On the day he was killed, Bohannon arrived at McDonald’s for a scheduled supervised visit with his children. When Clinch saw him, he “ambushed him and shot him to death,” according to court documents.
Knight said he expected Clinch's defense attorney, public defender Michael Byrne, to use evidence regarding Bohannon's alleged abuse of his children to support the argument that Clinch, in shooting Bohannon, was acting in defense of others. However, Knight argued before Judge Gary Oxenhandler Tuesday morning that on the day of the shooting, there was no imminent threat of force against the children. Thus, this evidence should be excluded from entering the case.
It was the second time Knight had sought assurances from a Boone County Circuit judge that a jury would receive instruction that in order to find that Clinch had acted in defense of others, his actions must have been in response to an "imminent" threat.
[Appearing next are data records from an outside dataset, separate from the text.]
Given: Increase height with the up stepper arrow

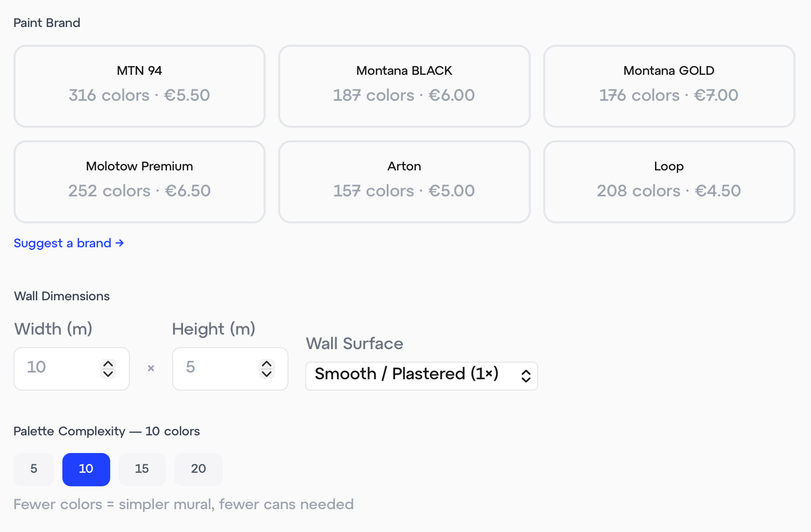Looking at the screenshot, I should click(267, 364).
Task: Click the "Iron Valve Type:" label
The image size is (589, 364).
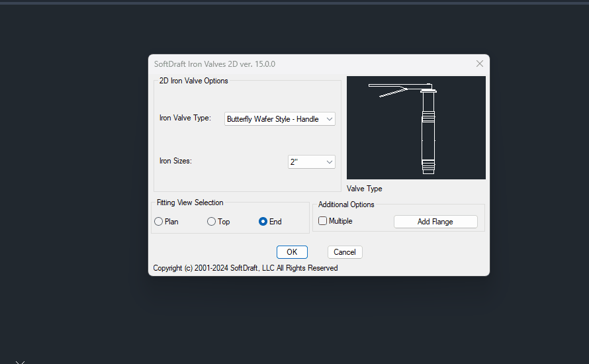Action: coord(185,118)
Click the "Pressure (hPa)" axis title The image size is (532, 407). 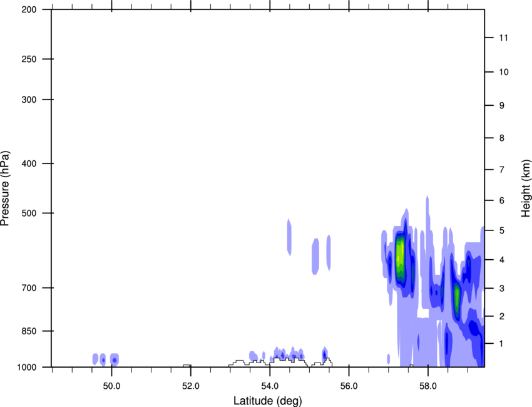pyautogui.click(x=5, y=188)
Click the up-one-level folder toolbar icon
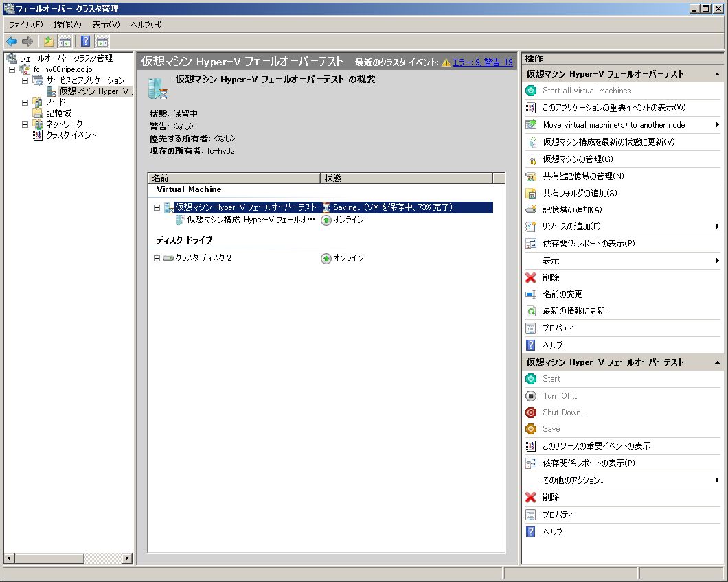The image size is (728, 582). tap(49, 41)
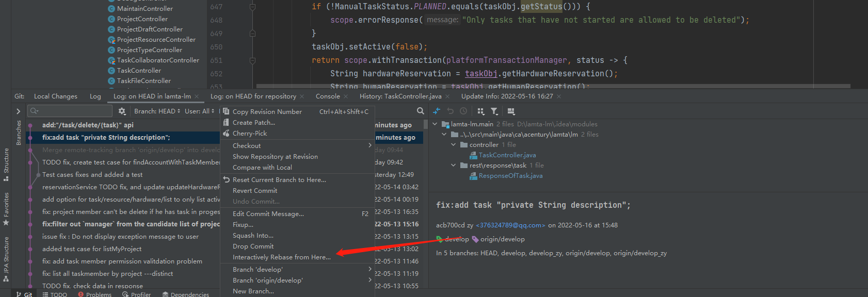Click the layout icon right of filter funnel
Viewport: 868px width, 297px height.
click(x=511, y=111)
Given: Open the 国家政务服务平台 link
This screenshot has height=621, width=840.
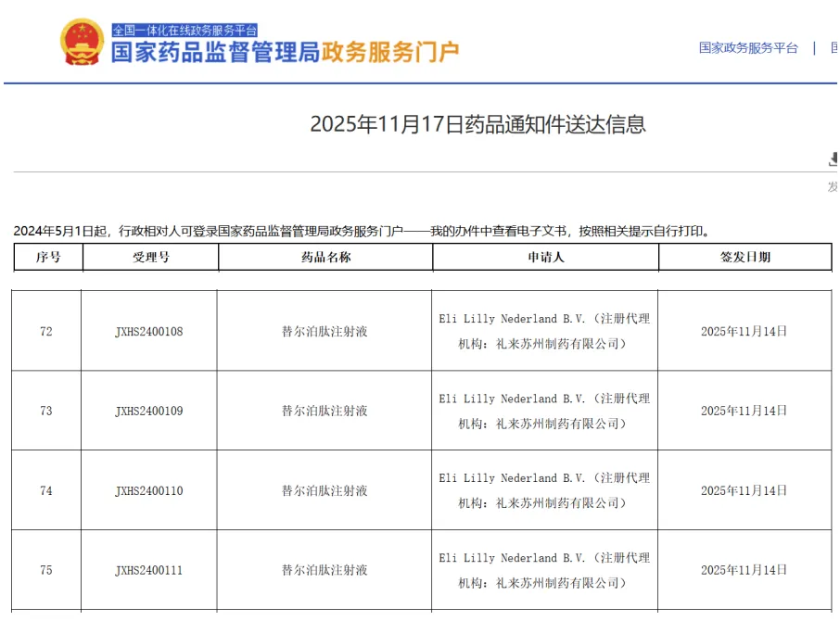Looking at the screenshot, I should coord(747,48).
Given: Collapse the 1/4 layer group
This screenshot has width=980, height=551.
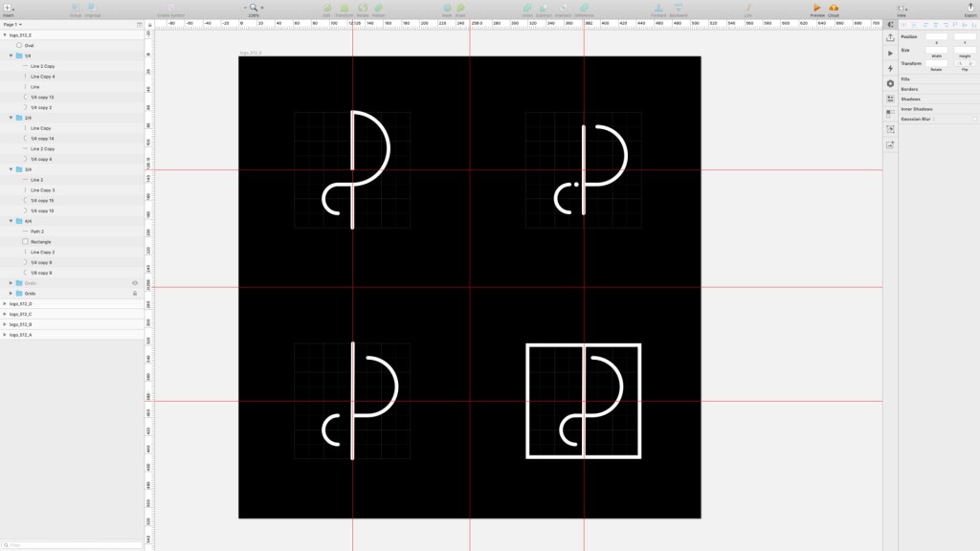Looking at the screenshot, I should point(11,55).
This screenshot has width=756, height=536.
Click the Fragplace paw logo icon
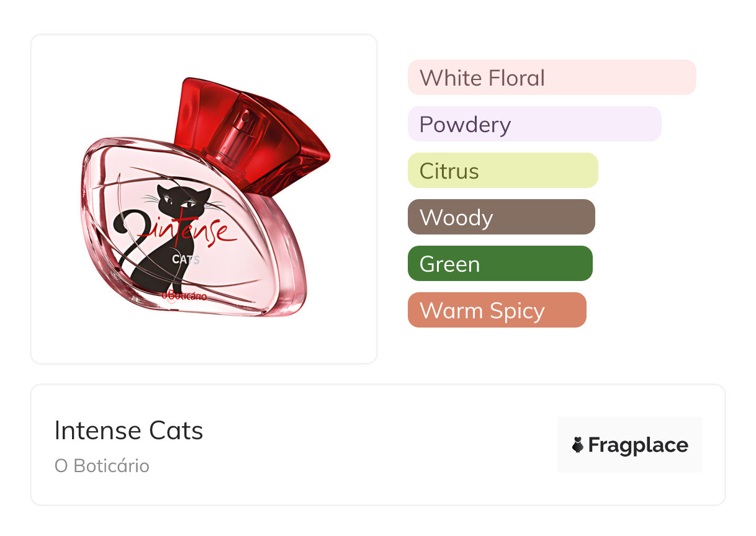point(578,445)
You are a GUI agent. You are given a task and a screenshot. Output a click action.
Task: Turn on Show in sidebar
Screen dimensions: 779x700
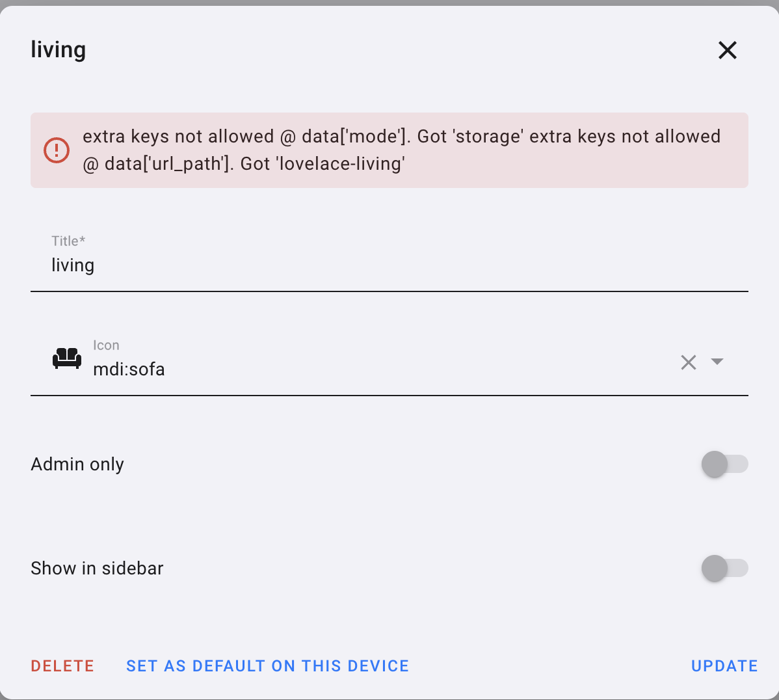(724, 568)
In January, Knight dismissed and refiled charges against Clinch after Judge Gene Hamilton refused to include the word "imminent" with the word "threat" in the jury instructions.
Tuesday, Oxenhandler said he was not second-guessing Knight's decision to dismiss and refile the case and that he is entitled under the law to do what he had done.
When Knight presented his request to exclude evidence, Oxenhandler referred to it as a “preemptive strike” to receive a direct verdict on the issue of self-defense.
The evidence could be relevant to other claims but not self-defense because the threat must be imminent, Knight said.
The self-defense law, which addresses the issue of imminence, was slightly changed in 2007. Instead of including a list of specific felonies where deadly force could be used for protection of self or others, the new statute was expanded to allow it in any forcible felony.
Knight and Byrne discussed the similarities and differences between the old and new statutes.
Since the word “imminent” has never been included in subsection 2 of either the old or revised law, its interpretation sparked a debate between the attorneys.
"Civilization would break down without the imminence requirement," Knight said.
Knight argued that without the requirement of using force to protect someone against imminent harm people could "take the law into their own hands." These preemptive actions would often be unnecessary and result in "jeopardizing the safety of uninvolved citizens," according to Knight's motion.
But, Byrne said that the legislative change to the statute "replaces the general language of use or imminent use of unlawful force with the specific language of death, serious physical injury, forcible felony or unlawful entering a residence," that do not require imminence.
Oxenhandler took both arguments under advisement, saying he wanted to do some of his own research. He said he would not rule on the issue until noon on April 1.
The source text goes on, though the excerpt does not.